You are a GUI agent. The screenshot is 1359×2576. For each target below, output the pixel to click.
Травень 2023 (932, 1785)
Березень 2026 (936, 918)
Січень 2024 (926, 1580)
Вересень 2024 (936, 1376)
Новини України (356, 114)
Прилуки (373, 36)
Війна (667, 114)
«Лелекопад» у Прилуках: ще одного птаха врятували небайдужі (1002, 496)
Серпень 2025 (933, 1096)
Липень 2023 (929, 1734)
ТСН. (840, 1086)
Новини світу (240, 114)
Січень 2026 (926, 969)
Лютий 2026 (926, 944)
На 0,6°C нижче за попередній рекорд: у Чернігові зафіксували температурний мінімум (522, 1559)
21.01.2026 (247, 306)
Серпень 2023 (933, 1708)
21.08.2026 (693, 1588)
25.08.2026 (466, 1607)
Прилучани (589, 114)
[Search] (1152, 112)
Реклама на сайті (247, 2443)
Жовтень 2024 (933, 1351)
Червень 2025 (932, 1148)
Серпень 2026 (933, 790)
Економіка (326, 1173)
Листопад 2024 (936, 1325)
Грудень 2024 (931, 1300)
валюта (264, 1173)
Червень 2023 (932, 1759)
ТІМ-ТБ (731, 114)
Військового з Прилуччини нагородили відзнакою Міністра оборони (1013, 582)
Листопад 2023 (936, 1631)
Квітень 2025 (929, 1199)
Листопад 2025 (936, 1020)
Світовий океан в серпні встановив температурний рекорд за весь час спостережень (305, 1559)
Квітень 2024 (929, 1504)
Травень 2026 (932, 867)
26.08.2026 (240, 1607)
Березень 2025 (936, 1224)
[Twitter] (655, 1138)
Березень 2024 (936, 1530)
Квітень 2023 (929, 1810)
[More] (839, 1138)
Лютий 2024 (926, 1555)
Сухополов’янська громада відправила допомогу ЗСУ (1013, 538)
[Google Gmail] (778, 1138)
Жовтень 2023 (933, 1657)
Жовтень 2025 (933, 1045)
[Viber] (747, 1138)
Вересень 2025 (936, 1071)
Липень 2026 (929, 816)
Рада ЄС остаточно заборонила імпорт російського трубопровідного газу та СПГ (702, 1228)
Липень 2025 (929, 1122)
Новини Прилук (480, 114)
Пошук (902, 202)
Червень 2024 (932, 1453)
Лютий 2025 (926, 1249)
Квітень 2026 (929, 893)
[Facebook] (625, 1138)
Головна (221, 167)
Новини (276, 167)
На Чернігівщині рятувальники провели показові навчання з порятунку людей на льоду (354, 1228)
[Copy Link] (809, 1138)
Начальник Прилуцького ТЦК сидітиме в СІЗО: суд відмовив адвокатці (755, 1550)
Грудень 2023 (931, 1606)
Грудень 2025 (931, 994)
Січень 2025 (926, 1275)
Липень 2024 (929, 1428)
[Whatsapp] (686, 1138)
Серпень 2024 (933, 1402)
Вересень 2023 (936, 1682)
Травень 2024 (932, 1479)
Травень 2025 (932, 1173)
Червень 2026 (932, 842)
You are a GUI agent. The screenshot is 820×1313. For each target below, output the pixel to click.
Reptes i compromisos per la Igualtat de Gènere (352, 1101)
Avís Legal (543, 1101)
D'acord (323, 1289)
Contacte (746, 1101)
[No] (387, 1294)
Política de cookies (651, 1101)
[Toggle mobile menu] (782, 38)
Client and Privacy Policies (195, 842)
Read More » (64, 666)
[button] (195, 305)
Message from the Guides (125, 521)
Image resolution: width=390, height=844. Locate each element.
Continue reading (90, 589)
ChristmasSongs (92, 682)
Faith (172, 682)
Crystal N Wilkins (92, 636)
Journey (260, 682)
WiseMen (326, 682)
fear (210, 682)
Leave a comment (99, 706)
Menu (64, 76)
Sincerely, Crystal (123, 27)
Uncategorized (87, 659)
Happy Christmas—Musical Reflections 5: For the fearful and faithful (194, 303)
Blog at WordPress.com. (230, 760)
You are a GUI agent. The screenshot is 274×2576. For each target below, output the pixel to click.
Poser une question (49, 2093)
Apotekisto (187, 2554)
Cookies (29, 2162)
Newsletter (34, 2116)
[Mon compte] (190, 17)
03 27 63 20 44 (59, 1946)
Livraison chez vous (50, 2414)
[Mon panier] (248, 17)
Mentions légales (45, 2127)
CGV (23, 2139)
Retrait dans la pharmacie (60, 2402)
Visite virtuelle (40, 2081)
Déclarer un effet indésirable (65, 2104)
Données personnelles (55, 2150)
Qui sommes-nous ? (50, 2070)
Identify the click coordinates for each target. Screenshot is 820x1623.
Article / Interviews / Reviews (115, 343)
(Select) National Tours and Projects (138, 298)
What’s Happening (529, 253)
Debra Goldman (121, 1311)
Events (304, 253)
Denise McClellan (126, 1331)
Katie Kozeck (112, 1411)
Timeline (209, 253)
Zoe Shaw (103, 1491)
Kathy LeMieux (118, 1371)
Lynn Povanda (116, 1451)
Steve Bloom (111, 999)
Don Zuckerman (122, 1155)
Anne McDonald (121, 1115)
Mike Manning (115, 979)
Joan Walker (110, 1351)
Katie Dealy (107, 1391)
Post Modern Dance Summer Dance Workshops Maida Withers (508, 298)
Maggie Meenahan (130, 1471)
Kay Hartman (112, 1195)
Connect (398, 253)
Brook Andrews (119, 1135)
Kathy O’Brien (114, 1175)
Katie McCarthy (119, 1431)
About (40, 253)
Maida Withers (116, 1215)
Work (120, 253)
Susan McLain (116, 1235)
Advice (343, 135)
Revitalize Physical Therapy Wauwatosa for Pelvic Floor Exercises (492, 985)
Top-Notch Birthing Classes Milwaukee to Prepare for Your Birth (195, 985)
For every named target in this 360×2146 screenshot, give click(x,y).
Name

**DIRECTIONS FOR THIS TASK**
Each line from the top of the entries above through the line containing "На Чернігівщині рятувальники" must be transcribed exactly, and no other line may appear.

**WRITTEN SOLUTION**
You are a GUI agent. The screenshot is 1359×2576. For each target below, output the pixel to click.
Травень 2023 (932, 1785)
Березень 2026 (936, 918)
Січень 2024 (926, 1580)
Вересень 2024 (936, 1376)
Новини України (356, 114)
Прилуки (373, 36)
Війна (667, 114)
«Лелекопад» у Прилуках: ще одного птаха врятували небайдужі (1002, 496)
Серпень 2025 (933, 1096)
Липень 2023 (929, 1734)
ТСН. (840, 1086)
Новини світу (240, 114)
Січень 2026 (926, 969)
Лютий 2026 (926, 944)
На 0,6°C нижче за попередній рекорд: у Чернігові зафіксували температурний мінімум (522, 1559)
21.01.2026 (247, 306)
Серпень 2023 (933, 1708)
21.08.2026 (693, 1588)
25.08.2026 (466, 1607)
Прилучани (589, 114)
[Search] (1152, 112)
Реклама на сайті (247, 2443)
Жовтень 2024 (933, 1351)
Червень 2025 (932, 1148)
Серпень 2026 (933, 790)
Економіка (326, 1173)
Листопад 2024 (936, 1325)
Грудень 2024 (931, 1300)
валюта (264, 1173)
Червень 2023 (932, 1759)
ТІМ-ТБ (731, 114)
Військового з Прилуччини нагородили відзнакою Міністра оборони (1013, 582)
Листопад 2023 (936, 1631)
Квітень 2025 (929, 1199)
Листопад 2025 (936, 1020)
Світовий океан в серпні встановив температурний рекорд за весь час спостережень (305, 1559)
Квітень 2024 (929, 1504)
Травень 2026 (932, 867)
26.08.2026 (240, 1607)
Березень 2025 (936, 1224)
[Twitter] (655, 1138)
Березень 2024 (936, 1530)
Квітень 2023 (929, 1810)
[More] (839, 1138)
Лютий 2024 (926, 1555)
Сухополов’янська громада відправила допомогу ЗСУ (1013, 538)
[Google Gmail] (778, 1138)
Жовтень 2023 (933, 1657)
Жовтень 2025 (933, 1045)
[Viber] (747, 1138)
Вересень 2025 (936, 1071)
Липень 2026 (929, 816)
Рада ЄС остаточно заборонила імпорт російського трубопровідного газу та СПГ (702, 1228)
Липень 2025 (929, 1122)
Новини Прилук (480, 114)
Пошук (902, 202)
Червень 2024 (932, 1453)
Лютий 2025 (926, 1249)
Квітень 2026 (929, 893)
[Facebook] (625, 1138)
Головна (221, 167)
Новини (276, 167)
На Чернігівщині рятувальники провели показові навчання з порятунку людей на льоду (354, 1228)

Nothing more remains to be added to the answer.